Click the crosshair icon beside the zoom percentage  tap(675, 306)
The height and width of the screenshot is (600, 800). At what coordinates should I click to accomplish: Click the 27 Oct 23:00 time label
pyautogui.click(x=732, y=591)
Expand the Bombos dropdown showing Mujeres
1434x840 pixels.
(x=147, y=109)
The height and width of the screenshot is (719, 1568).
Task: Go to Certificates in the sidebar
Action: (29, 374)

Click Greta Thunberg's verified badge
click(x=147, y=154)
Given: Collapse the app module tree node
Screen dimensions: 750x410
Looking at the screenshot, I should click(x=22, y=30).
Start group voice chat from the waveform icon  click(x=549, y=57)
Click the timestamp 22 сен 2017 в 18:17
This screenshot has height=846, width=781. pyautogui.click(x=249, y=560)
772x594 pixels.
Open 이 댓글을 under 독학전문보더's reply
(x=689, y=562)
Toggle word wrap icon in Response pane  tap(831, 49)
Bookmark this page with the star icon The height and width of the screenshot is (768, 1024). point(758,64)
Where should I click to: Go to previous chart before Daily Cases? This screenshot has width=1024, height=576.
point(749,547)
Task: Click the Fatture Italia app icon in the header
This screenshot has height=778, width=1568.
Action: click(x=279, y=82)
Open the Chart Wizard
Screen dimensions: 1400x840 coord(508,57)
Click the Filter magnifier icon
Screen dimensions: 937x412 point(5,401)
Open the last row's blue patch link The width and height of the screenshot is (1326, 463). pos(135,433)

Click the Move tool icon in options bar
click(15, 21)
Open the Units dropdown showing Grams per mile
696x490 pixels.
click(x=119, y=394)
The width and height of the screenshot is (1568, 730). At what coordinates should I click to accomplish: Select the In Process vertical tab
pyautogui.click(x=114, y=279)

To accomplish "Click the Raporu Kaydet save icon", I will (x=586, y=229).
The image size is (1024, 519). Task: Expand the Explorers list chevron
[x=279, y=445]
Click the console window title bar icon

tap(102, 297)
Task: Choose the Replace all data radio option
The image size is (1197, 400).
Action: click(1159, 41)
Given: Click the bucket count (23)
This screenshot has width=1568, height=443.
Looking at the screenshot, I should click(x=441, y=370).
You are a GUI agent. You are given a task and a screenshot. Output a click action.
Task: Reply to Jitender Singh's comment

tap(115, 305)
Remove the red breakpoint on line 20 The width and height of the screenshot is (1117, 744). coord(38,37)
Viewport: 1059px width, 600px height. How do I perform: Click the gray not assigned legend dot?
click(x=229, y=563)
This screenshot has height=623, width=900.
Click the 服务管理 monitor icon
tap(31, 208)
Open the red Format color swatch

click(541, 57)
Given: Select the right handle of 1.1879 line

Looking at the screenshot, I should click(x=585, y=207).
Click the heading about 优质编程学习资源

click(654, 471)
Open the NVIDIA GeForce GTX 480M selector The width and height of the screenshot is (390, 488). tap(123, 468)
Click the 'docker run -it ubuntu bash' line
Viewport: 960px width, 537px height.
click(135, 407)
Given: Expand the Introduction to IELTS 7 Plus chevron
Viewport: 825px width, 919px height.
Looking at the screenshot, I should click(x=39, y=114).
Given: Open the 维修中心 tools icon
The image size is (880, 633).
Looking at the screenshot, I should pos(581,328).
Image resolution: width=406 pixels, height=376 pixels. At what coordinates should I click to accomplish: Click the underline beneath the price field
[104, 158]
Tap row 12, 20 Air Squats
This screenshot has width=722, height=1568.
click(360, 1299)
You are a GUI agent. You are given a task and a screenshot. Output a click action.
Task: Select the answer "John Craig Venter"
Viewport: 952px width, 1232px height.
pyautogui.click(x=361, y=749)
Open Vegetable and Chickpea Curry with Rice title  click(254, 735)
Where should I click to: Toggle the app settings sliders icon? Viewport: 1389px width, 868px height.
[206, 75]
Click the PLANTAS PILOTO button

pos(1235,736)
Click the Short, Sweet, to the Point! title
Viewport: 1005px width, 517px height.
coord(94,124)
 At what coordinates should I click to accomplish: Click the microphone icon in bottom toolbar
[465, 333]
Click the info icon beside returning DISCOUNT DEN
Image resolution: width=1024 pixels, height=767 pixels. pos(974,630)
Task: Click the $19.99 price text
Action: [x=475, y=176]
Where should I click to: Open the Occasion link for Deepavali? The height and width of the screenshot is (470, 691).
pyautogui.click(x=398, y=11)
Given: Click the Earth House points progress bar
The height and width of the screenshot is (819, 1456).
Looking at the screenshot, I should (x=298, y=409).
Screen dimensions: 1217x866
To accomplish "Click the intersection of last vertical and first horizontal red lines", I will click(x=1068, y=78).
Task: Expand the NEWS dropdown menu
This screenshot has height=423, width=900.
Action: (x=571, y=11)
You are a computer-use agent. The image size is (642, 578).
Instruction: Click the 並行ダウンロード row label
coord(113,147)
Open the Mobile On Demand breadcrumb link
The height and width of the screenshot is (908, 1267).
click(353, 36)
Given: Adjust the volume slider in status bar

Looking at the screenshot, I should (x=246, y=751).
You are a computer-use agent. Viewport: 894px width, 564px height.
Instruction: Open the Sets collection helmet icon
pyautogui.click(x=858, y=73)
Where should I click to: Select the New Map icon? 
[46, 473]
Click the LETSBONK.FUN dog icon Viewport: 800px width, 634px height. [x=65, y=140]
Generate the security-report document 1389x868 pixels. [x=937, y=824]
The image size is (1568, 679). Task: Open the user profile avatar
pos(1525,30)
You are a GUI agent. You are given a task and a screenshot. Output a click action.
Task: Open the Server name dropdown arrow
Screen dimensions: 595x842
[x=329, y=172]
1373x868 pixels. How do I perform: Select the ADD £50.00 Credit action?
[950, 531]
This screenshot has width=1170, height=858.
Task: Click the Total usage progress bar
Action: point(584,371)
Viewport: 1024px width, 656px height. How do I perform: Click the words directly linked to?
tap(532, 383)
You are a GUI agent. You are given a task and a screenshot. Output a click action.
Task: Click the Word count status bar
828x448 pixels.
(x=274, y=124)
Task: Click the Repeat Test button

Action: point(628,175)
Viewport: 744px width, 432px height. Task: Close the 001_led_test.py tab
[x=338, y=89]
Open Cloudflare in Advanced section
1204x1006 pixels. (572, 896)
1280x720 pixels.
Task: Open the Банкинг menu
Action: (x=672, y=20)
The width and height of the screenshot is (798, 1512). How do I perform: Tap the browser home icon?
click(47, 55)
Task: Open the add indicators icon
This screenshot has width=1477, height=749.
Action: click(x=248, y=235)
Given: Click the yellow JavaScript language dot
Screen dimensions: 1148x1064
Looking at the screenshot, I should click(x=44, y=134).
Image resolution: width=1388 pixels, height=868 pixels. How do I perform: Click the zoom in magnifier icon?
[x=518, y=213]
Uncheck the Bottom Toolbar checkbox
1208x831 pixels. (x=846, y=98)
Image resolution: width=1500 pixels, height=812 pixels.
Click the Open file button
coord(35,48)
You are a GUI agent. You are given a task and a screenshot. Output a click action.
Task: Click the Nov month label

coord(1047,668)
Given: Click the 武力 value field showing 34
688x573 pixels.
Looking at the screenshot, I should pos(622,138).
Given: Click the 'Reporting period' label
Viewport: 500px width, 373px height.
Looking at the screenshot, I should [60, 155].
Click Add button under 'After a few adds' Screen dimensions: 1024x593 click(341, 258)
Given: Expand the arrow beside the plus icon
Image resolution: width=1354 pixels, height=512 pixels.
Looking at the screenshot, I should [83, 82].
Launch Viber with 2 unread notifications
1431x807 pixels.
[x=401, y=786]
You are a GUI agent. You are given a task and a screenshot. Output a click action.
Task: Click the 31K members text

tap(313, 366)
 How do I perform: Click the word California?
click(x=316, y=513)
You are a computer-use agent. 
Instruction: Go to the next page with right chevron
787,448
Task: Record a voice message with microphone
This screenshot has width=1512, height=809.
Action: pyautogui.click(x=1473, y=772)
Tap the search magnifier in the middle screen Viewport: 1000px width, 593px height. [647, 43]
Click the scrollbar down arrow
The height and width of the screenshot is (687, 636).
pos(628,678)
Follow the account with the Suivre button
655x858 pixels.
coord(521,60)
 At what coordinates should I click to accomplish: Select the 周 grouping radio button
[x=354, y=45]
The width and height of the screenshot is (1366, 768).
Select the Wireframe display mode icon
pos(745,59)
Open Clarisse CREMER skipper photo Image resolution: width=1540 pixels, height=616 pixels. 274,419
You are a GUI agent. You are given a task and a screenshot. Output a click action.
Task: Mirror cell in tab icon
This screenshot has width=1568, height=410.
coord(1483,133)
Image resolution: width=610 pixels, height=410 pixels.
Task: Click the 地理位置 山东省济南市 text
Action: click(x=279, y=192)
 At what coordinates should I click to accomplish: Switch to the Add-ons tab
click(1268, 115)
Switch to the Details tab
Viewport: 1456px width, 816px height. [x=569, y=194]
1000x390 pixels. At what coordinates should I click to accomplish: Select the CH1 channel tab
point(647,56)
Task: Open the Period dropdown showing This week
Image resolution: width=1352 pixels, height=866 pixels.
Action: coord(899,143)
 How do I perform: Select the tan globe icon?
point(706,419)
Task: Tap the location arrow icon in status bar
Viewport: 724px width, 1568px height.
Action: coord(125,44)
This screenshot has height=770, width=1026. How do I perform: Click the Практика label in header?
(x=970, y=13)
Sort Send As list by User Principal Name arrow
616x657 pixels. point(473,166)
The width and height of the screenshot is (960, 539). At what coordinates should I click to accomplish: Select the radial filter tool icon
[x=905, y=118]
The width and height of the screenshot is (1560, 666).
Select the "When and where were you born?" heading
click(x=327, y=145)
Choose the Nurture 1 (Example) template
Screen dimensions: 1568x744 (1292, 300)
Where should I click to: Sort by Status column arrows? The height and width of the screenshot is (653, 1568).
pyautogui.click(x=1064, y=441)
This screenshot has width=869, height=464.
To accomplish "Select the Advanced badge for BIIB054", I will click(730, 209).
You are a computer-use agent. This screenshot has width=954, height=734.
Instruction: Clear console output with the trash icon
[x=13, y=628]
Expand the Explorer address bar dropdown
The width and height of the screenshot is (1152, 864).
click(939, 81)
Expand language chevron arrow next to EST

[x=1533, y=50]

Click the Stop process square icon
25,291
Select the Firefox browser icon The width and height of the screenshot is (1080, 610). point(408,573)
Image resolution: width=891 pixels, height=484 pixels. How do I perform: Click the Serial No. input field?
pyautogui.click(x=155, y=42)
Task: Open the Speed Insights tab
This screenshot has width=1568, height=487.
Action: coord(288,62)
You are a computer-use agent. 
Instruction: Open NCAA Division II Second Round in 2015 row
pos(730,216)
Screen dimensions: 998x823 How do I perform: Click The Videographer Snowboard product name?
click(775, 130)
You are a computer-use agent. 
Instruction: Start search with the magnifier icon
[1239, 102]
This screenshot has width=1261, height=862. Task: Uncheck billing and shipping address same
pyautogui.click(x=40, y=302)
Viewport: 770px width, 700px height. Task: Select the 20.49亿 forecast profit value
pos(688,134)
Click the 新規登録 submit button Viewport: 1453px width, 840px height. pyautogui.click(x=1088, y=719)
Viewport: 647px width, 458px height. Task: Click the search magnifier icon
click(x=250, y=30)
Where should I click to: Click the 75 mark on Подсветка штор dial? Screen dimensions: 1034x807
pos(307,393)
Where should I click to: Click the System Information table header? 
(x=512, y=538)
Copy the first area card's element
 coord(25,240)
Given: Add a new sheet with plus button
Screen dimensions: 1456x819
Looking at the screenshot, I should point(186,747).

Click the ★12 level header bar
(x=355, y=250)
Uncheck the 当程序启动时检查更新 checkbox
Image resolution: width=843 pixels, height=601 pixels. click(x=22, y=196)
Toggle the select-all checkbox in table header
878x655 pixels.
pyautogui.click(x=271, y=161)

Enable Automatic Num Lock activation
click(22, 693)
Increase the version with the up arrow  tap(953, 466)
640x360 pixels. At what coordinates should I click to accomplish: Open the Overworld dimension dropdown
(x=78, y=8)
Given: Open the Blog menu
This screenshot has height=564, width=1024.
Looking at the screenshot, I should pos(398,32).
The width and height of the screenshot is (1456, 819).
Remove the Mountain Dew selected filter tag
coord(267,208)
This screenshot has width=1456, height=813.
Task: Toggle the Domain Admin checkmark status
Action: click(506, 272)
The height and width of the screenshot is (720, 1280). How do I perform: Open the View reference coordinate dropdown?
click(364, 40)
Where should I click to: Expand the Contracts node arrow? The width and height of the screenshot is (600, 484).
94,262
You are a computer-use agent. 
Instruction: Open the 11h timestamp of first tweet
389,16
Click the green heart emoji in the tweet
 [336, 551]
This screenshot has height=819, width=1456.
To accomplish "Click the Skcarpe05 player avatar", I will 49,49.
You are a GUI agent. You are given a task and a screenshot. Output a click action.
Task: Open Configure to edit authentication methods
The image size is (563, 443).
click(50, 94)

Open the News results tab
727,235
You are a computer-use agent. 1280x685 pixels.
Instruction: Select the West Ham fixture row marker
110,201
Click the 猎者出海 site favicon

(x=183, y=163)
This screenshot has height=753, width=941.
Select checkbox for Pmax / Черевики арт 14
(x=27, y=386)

- Assignment -
Among the records, count every line where "will" appears. Reply with the total alone.

- Task output -
4